*** Opening of Task material ***
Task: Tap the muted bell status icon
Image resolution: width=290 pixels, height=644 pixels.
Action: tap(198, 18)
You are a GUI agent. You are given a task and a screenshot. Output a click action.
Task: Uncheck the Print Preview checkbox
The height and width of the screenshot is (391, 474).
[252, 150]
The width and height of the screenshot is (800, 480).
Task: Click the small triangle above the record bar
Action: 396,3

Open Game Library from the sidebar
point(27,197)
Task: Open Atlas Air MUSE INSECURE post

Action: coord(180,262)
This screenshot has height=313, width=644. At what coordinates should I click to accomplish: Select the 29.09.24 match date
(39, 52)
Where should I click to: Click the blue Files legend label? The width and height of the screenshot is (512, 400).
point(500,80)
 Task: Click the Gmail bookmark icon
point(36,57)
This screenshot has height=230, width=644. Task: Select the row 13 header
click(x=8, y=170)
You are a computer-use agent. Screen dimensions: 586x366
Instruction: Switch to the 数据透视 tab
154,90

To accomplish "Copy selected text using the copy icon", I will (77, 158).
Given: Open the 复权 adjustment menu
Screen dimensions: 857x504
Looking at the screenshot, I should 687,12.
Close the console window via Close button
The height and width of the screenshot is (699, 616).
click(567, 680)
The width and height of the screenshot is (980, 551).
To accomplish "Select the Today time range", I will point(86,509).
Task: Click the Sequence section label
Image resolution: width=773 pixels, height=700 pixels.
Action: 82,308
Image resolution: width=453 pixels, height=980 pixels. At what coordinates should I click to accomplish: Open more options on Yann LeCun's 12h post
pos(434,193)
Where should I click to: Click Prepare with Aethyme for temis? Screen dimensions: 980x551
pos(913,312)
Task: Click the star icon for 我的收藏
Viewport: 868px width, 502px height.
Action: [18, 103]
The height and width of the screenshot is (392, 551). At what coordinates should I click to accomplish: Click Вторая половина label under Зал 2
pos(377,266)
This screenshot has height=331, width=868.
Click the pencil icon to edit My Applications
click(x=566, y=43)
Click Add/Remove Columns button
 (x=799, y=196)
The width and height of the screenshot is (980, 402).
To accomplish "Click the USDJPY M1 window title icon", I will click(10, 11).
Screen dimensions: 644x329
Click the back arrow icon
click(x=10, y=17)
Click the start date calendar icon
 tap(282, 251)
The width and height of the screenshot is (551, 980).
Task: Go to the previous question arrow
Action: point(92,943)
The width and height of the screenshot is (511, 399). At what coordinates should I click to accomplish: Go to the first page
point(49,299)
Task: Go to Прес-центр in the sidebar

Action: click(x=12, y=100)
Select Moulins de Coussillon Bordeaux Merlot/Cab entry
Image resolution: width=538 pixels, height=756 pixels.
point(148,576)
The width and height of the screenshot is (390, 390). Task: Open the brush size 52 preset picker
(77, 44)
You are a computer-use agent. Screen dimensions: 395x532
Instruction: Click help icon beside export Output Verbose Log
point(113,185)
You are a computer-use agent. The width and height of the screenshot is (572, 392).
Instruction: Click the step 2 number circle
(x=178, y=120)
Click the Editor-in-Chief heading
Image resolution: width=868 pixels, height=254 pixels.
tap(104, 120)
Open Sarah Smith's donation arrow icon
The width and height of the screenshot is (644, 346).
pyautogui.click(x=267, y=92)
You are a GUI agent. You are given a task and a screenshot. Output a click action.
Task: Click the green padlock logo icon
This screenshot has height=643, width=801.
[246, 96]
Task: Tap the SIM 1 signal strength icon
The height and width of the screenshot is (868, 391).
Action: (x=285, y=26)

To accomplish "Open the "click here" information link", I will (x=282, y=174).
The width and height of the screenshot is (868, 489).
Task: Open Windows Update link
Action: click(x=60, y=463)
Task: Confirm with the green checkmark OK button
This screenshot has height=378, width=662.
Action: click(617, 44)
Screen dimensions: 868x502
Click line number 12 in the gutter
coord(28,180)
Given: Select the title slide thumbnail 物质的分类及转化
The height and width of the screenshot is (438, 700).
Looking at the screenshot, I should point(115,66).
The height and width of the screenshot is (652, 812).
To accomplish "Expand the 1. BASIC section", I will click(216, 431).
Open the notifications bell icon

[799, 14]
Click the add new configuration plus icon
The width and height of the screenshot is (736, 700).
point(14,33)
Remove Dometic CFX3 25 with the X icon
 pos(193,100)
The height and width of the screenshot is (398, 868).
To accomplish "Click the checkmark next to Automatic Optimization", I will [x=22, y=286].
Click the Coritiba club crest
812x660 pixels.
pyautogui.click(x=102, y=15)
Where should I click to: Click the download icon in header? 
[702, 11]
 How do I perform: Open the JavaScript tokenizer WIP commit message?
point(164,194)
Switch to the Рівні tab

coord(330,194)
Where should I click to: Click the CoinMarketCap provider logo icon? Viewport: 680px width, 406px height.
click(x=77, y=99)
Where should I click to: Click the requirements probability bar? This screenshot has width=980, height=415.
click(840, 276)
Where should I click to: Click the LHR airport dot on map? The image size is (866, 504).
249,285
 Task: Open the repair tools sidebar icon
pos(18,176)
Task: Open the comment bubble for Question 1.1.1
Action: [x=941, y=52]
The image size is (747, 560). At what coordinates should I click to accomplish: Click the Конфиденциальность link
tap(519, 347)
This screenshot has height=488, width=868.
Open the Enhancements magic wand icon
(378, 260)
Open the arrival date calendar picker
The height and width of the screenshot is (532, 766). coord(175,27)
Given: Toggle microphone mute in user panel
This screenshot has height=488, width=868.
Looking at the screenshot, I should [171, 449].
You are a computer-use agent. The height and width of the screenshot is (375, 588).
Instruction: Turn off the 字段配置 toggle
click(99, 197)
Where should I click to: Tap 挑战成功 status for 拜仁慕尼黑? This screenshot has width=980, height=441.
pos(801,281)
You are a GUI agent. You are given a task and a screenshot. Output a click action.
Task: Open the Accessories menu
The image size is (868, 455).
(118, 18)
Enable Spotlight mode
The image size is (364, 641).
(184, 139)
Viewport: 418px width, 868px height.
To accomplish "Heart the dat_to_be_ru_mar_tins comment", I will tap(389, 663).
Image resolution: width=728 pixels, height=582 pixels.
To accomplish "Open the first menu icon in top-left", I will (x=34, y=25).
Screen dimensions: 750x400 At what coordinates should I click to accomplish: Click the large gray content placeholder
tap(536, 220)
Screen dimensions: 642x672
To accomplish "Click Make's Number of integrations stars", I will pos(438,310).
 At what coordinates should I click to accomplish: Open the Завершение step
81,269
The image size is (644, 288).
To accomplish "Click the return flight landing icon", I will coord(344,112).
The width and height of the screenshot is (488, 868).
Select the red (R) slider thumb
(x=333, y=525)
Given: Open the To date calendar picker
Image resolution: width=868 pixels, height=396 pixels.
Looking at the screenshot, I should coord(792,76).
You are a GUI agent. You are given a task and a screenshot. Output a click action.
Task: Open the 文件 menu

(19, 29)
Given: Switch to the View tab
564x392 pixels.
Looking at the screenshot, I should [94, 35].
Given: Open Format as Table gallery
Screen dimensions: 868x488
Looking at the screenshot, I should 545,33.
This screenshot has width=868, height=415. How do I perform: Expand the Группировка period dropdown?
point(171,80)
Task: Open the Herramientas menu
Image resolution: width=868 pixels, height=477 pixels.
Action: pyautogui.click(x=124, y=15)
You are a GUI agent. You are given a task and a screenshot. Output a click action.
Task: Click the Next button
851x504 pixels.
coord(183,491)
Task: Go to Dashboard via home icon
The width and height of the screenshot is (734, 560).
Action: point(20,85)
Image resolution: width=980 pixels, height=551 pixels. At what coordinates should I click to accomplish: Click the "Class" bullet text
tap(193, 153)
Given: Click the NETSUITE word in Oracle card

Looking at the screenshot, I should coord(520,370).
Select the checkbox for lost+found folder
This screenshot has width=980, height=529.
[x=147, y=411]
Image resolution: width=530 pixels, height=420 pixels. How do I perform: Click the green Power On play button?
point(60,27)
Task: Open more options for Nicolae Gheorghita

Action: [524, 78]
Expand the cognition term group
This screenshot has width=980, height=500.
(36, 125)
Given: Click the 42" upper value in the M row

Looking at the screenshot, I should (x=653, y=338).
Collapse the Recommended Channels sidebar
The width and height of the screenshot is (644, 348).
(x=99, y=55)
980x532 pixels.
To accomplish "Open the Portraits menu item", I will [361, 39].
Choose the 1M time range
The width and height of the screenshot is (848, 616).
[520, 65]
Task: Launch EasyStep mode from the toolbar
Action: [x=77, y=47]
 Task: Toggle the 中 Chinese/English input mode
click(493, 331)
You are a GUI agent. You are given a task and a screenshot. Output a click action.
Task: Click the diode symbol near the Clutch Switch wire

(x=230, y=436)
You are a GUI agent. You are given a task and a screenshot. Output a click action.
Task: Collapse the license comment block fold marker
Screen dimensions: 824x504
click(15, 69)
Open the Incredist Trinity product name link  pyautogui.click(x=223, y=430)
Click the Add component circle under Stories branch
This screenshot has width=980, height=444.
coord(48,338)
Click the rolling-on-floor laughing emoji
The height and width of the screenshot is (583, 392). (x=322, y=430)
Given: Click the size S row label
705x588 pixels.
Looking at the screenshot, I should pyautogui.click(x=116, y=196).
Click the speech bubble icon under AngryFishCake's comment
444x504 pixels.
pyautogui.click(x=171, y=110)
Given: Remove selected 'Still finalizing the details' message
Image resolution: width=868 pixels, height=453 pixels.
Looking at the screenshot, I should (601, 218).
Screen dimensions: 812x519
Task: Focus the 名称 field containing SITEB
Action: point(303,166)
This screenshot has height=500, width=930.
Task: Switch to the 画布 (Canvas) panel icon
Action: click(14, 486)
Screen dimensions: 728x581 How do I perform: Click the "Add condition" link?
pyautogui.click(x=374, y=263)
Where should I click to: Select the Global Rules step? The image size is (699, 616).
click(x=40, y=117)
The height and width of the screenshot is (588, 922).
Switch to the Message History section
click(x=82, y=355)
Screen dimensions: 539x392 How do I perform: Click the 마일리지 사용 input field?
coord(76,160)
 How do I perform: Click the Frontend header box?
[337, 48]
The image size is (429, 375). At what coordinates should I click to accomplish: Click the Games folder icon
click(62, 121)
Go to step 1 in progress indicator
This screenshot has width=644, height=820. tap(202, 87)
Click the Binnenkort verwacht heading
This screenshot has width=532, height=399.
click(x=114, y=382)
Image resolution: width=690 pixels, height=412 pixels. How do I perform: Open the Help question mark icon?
*** Close of Task material ***
-- Aim of the task --
Beginning with the line that contains "Screen dimensions: 539x392", restate word for word each line through the last one in the data, and write nothing more.

-- Finished task --
Screen dimensions: 539x392 How do I perform: Click the 마일리지 사용 input field?
coord(76,160)
 How do I perform: Click the Frontend header box?
[337, 48]
The image size is (429, 375). At what coordinates should I click to accomplish: Click the Games folder icon
click(62, 121)
Go to step 1 in progress indicator
This screenshot has width=644, height=820. tap(202, 87)
Click the Binnenkort verwacht heading
This screenshot has width=532, height=399.
click(x=114, y=382)
Image resolution: width=690 pixels, height=412 pixels. How do I perform: Open the Help question mark icon?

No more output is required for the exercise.